A typical use for such an interface would be generic data access. GetData() will always return a list of T (whatever T might be). For the purposes of this example T will be a the Car class:

public class Car
{
public string Make { get; set; }
public string Registration { get; set; }
public int? Mileage { get; set; }

public override string ToString()
{
   return string.Format("{0}, registration {1}, with {2} miles on the clock",
       Make, Registration, Mileage.Value.ToString());
}
}

We can then provide a concrete implementation of IDataAccess<T>

public class CarDataAccess : IDataAccess<Car>
{
public List<Car> GetData()
{
   Car myCar = new Car()
   {
       Make = "Vauxhall Zafira",
       Mileage = 50000,
       Registration = "DY07 XXX"
   };

   List<Car> myList = new List<Car>();
   myList.Add(myCar);
   return myList;
}
}

Now we can also ask the class to implement an interface that, rather than using generics, references the concrete (Car) class:

interface ICarDataAccess
{
List<Car> GetData();
}

and change the first line of the data access class to reflect this:

public class CarDataAccess : IDataAccess<Car>, ICarDataAccess

The great thing is that not only does this compile, but we can use either interface to access the GetData() method of the concrete class:

ICarDataAccess myDataObject = new CarDataAccess();
List<Car> results = myDataObject.GetData();

Console.WriteLine(results[0].ToString());

IDataAccess<Car> myOtherDataObject = myDataObject as IDataAccess<Car>;
Debug.Assert(myOtherDataObject != null);

results = myOtherDataObject.GetData();

Console.WriteLine(results[0].ToString());

So why I am impressed by this - what possible practical use does it have? The answer is that it helps us to overcome on of the major limitations of WCF client proxies – specifically the lack of support for using generic interfaces in service contracts. For example, if you were to decorate the IDataAccess<T> interface with the [ServiceContract] attribute:

[ServiceContract]
interface IDataAccess<T>
where T : class
{
List<T> GetData();
}

and deploy the CarDataAccess class as a WCF service, then it would compile but would throw an InvalidOperationException when the service host started with an error message along the lines of:

The contract name ‘xxx’ could not be found in the list of contracts implemented by the service ‘yyy’.

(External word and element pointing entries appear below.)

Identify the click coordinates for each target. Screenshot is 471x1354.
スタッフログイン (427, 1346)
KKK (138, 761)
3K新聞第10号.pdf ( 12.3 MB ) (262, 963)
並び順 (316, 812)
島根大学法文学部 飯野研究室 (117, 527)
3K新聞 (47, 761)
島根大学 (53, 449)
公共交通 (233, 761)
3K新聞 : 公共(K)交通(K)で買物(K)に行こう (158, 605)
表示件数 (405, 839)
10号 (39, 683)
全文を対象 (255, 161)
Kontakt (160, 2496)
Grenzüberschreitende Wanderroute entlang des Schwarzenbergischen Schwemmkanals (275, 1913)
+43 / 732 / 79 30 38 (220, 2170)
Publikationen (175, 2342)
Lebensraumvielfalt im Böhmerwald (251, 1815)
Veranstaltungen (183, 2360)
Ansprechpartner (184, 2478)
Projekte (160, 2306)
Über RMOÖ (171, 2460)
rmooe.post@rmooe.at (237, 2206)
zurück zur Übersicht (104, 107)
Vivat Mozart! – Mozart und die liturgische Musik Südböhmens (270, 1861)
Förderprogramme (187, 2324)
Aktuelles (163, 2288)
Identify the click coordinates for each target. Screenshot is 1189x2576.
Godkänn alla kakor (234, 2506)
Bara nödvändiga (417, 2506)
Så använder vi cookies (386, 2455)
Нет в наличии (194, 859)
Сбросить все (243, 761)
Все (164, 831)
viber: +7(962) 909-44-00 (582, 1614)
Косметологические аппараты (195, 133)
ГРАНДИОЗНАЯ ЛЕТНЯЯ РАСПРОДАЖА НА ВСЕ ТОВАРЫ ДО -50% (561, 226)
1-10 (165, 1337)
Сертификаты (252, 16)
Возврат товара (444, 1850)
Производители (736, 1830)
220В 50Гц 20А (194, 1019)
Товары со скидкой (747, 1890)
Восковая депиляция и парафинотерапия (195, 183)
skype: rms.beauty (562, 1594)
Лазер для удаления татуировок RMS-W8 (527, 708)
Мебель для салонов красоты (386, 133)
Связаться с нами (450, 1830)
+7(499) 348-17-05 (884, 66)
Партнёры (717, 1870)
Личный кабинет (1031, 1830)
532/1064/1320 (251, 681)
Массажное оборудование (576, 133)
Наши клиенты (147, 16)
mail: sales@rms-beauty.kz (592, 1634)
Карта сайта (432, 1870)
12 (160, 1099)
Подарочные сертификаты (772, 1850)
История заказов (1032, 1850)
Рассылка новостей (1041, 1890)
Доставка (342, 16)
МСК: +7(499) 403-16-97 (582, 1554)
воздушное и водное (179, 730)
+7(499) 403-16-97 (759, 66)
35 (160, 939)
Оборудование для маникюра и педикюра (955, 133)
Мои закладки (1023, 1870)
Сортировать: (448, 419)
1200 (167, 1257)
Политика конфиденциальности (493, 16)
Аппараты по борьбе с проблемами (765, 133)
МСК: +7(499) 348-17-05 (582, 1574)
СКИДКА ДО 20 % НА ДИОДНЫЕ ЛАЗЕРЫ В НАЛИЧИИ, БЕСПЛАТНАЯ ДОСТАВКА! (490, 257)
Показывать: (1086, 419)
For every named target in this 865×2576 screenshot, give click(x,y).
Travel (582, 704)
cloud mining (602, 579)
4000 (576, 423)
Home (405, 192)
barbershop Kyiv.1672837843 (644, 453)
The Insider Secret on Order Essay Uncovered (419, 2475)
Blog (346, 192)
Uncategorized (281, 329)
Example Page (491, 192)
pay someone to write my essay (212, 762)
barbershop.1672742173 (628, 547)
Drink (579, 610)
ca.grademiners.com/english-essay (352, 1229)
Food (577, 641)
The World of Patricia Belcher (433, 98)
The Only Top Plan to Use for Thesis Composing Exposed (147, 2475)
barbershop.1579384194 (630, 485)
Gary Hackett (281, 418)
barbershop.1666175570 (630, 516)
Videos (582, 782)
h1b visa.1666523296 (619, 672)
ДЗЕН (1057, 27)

So we have to have to use the non-generic interface on the service side. However we can use generics on the client side by manually adding the generic interface to the list of interfaces implemented by the client proxy:

public class CarDataAccessServiceClient : ClientBase<ICarDataAccess>, ICarDataAccess, IDataAccess<Car>
{
// generated proxy code here
}

This doesn’t break the proxy, but it does allow us to write generic client code:

public void DoSomething<T, D>()
where T : ICommunicationObject, IDataAccess<D>, IDisposable, new(),
where D : class
{
    T myProxy = new T();

    try
    {
       myProxy.Open();
       List<D> results = myProxy.GetData();
       myProxy.Close();
    }
    catch
    {
       myProxy.Abort();
    }
}

An easy trick, but one that is about to save me hours of coding.